Write out, unaltered, each line from the top of the records below down to the line where "Given: Select the 허용 radio option" appears, that line included.
Segment Open
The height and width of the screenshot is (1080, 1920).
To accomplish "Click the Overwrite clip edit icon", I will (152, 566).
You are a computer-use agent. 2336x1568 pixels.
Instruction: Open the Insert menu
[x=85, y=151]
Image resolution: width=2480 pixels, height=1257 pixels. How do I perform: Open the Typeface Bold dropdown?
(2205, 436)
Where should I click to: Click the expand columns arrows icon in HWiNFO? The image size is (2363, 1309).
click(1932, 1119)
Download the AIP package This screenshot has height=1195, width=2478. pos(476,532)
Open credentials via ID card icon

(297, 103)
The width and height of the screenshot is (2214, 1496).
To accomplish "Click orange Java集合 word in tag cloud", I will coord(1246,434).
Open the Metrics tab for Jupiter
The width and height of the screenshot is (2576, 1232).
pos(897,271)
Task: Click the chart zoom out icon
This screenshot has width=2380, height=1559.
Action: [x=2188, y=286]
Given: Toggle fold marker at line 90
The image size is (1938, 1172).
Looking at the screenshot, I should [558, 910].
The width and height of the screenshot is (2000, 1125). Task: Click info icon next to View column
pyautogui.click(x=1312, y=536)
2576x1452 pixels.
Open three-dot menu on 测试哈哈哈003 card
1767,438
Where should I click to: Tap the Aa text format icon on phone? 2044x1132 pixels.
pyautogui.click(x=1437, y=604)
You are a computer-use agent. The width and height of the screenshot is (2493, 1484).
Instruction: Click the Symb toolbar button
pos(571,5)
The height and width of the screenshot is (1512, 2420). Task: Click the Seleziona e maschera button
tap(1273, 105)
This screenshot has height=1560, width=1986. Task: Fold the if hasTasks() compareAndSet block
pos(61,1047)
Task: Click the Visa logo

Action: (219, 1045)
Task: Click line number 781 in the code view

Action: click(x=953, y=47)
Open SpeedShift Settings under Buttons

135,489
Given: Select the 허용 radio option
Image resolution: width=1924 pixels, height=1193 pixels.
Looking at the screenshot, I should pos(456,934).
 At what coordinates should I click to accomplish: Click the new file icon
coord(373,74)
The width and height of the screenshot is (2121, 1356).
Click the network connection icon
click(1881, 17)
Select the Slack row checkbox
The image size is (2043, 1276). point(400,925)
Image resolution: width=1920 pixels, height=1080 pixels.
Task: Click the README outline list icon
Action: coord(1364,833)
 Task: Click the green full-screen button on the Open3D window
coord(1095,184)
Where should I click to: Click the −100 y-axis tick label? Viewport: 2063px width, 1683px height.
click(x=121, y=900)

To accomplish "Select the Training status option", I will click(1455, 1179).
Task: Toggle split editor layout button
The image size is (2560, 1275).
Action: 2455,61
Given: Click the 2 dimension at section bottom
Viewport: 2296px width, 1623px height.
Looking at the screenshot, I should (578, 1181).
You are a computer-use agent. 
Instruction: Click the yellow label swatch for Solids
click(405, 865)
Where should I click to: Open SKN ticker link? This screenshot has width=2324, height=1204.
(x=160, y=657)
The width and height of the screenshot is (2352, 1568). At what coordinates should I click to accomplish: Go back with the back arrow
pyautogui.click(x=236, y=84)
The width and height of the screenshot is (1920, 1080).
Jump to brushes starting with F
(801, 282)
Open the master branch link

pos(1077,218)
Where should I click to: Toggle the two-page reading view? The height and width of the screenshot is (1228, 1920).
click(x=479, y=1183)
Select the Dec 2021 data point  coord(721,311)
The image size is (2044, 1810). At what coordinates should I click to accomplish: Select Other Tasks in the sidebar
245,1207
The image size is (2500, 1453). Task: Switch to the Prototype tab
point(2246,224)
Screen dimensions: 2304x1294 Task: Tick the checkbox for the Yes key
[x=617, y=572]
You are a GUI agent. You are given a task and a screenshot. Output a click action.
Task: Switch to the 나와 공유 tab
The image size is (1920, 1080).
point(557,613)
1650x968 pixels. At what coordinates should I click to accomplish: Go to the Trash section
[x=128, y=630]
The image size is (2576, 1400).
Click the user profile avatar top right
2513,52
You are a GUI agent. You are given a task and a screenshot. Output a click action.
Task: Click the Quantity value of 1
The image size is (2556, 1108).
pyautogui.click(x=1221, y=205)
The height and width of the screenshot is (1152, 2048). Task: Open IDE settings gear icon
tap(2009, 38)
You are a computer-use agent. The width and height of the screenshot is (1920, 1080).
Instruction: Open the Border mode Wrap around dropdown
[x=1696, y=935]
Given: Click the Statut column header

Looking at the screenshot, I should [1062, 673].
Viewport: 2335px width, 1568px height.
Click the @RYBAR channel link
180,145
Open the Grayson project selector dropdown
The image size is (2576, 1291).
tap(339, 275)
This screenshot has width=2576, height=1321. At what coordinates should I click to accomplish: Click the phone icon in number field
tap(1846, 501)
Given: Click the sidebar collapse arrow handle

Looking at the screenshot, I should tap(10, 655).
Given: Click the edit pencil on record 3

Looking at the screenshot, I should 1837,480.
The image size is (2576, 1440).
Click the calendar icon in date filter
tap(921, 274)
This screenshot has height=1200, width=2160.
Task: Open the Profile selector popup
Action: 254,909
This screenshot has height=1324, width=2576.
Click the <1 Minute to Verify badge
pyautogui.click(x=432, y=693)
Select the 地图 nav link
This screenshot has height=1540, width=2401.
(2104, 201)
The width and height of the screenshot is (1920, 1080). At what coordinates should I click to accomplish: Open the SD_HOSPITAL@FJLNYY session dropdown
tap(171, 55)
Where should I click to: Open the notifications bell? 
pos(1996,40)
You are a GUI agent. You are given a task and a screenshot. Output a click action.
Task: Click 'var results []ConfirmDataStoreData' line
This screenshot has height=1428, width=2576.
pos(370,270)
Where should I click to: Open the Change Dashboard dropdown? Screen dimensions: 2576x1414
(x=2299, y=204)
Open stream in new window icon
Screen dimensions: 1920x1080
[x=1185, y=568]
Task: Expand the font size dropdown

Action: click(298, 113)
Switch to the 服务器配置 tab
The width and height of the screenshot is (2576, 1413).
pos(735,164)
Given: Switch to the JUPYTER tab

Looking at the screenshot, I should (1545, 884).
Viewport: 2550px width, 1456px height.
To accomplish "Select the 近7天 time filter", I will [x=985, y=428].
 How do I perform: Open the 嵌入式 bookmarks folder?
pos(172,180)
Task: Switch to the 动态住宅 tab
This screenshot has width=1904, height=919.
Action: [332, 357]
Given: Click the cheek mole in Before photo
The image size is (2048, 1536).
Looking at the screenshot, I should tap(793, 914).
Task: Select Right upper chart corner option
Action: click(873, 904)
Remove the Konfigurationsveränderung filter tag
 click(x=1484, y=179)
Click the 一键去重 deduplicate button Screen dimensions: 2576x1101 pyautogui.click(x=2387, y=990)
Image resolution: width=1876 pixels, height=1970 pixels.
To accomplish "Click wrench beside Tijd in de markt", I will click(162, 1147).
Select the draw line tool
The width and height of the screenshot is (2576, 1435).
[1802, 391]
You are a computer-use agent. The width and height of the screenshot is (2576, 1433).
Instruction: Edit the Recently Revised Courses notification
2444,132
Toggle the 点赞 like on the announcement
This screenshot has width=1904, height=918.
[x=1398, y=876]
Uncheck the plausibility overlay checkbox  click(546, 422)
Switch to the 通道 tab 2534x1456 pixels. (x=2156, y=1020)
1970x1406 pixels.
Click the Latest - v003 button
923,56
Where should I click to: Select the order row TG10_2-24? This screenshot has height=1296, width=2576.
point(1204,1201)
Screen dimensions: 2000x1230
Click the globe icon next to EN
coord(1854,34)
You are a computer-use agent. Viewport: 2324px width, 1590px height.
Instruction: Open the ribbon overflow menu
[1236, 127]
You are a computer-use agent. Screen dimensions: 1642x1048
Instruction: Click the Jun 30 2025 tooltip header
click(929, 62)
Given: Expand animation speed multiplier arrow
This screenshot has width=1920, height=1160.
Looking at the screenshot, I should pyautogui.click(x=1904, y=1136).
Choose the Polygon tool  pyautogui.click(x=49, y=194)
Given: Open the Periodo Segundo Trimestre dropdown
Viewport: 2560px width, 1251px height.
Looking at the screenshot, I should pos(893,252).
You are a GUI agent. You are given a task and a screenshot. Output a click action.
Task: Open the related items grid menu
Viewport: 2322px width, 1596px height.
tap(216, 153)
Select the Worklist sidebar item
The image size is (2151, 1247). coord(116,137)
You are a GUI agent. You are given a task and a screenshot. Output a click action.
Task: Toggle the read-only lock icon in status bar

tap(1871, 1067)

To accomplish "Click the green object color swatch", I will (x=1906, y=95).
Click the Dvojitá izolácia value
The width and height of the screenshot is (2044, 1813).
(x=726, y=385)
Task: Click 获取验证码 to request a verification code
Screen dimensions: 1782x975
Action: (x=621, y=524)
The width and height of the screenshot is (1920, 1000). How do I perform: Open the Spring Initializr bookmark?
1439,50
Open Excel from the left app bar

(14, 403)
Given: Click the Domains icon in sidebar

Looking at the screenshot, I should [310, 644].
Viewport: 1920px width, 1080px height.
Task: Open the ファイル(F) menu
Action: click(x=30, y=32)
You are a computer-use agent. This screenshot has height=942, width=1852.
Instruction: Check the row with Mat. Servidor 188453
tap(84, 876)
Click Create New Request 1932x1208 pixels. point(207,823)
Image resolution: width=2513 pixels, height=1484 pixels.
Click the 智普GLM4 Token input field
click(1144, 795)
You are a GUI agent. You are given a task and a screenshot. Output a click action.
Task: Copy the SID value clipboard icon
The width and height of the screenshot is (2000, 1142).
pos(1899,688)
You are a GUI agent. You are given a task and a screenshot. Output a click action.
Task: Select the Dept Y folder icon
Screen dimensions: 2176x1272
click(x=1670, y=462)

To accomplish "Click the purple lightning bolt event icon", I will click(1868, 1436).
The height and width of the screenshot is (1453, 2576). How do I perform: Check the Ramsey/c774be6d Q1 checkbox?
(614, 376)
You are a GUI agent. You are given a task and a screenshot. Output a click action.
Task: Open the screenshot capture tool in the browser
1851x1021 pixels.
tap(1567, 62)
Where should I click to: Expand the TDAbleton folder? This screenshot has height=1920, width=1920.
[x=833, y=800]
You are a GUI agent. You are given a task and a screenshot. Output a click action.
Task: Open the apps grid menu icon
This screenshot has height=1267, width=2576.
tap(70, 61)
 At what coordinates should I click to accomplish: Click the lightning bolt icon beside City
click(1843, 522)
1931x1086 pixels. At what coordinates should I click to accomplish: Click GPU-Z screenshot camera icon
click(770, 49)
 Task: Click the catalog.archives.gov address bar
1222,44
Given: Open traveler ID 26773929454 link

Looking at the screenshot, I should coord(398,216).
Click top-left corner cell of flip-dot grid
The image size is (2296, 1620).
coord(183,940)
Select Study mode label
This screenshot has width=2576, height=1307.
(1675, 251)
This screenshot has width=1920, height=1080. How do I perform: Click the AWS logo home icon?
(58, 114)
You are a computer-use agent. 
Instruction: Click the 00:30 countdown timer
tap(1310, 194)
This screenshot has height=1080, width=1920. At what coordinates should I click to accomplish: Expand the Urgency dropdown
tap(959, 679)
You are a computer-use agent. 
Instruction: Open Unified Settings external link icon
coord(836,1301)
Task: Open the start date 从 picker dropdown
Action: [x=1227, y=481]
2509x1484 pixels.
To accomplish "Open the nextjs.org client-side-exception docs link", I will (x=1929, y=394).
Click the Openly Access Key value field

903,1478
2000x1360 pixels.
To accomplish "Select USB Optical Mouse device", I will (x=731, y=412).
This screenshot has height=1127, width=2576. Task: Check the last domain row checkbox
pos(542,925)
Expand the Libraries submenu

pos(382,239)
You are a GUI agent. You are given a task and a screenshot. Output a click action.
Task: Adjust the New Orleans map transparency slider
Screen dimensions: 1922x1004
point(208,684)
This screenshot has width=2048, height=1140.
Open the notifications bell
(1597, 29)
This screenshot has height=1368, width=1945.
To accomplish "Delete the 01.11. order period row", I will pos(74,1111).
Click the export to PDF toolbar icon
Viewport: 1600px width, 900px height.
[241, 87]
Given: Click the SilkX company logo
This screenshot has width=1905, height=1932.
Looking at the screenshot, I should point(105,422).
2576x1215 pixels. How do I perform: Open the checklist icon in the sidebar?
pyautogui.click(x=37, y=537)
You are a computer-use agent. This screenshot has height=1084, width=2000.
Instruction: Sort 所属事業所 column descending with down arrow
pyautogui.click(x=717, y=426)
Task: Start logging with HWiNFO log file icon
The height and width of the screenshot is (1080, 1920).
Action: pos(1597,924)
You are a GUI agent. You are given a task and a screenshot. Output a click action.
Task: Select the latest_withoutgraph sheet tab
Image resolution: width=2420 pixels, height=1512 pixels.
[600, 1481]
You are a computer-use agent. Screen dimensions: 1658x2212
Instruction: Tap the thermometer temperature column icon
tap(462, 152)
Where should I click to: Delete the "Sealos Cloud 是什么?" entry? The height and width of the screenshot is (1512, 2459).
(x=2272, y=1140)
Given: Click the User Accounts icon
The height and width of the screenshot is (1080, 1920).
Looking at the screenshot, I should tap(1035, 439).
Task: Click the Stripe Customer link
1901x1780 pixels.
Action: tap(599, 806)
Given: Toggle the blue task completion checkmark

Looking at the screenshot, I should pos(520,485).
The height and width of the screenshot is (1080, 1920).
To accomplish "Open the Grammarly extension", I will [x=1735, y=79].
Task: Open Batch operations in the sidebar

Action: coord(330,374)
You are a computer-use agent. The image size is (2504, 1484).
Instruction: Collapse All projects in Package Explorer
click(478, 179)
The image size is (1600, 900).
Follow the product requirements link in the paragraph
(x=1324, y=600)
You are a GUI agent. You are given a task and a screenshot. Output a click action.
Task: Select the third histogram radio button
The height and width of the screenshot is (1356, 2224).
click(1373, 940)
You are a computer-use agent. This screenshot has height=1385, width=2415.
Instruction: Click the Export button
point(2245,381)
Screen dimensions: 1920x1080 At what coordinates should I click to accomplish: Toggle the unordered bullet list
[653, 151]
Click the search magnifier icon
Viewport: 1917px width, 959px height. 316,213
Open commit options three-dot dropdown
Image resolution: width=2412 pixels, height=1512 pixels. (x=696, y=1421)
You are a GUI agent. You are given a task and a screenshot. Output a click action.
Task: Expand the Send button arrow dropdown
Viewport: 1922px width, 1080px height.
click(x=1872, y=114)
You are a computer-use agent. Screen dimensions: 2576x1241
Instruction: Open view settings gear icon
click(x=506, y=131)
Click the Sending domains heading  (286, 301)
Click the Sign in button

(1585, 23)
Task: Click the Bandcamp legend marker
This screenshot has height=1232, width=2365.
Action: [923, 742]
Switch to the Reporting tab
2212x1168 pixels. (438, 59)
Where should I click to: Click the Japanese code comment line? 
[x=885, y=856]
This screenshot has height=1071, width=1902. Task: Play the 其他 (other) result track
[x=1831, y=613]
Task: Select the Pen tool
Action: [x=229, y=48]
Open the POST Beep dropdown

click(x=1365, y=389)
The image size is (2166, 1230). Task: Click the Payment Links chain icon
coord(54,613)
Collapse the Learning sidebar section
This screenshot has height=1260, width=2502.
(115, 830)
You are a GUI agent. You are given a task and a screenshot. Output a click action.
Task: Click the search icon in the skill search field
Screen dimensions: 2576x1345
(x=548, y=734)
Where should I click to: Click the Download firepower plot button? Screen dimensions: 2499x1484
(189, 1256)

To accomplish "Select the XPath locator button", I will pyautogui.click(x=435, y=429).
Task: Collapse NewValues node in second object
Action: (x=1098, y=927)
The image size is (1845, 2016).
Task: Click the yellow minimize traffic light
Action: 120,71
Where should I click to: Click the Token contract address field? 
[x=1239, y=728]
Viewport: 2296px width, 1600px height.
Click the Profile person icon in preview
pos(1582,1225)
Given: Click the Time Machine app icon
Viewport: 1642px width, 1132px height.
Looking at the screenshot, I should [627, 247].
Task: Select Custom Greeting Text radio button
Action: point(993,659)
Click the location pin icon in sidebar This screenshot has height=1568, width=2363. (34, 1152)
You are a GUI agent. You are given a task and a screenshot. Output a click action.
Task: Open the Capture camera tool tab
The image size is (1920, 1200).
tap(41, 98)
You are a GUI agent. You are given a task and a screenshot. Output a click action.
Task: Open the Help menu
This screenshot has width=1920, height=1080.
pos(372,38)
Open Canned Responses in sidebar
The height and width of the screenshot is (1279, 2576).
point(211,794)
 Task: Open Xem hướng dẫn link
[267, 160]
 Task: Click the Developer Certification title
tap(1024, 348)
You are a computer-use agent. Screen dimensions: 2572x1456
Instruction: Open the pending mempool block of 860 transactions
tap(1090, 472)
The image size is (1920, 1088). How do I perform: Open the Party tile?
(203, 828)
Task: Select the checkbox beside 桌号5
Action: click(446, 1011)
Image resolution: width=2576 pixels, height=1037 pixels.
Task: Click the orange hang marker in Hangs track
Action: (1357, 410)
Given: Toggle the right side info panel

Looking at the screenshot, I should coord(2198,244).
Segment Closed
**Reply to the task**.
The height and width of the screenshot is (1080, 1920).
To accomplish "Click the Overwrite clip edit icon", I will (152, 566).
You are a computer-use agent. 2336x1568 pixels.
Instruction: Open the Insert menu
[x=85, y=151]
Image resolution: width=2480 pixels, height=1257 pixels. How do I perform: Open the Typeface Bold dropdown?
(2205, 436)
Where should I click to: Click the expand columns arrows icon in HWiNFO? The image size is (2363, 1309).
click(1932, 1119)
Download the AIP package This screenshot has height=1195, width=2478. pos(476,532)
Open credentials via ID card icon

(297, 103)
The width and height of the screenshot is (2214, 1496).
To accomplish "Click orange Java集合 word in tag cloud", I will coord(1246,434).
Open the Metrics tab for Jupiter
The width and height of the screenshot is (2576, 1232).
pos(897,271)
Task: Click the chart zoom out icon
This screenshot has width=2380, height=1559.
Action: [x=2188, y=286]
Given: Toggle fold marker at line 90
The image size is (1938, 1172).
Looking at the screenshot, I should [558, 910].
The width and height of the screenshot is (2000, 1125). Task: Click info icon next to View column
pyautogui.click(x=1312, y=536)
2576x1452 pixels.
Open three-dot menu on 测试哈哈哈003 card
1767,438
Where should I click to: Tap the Aa text format icon on phone? 2044x1132 pixels.
pyautogui.click(x=1437, y=604)
You are a computer-use agent. The width and height of the screenshot is (2493, 1484).
Instruction: Click the Symb toolbar button
pos(571,5)
The height and width of the screenshot is (1512, 2420). Task: Click the Seleziona e maschera button
tap(1273, 105)
This screenshot has height=1560, width=1986. Task: Fold the if hasTasks() compareAndSet block
pos(61,1047)
Task: Click the Visa logo

Action: (219, 1045)
Task: Click line number 781 in the code view

Action: click(x=953, y=47)
Open SpeedShift Settings under Buttons

135,489
Given: Select the 허용 radio option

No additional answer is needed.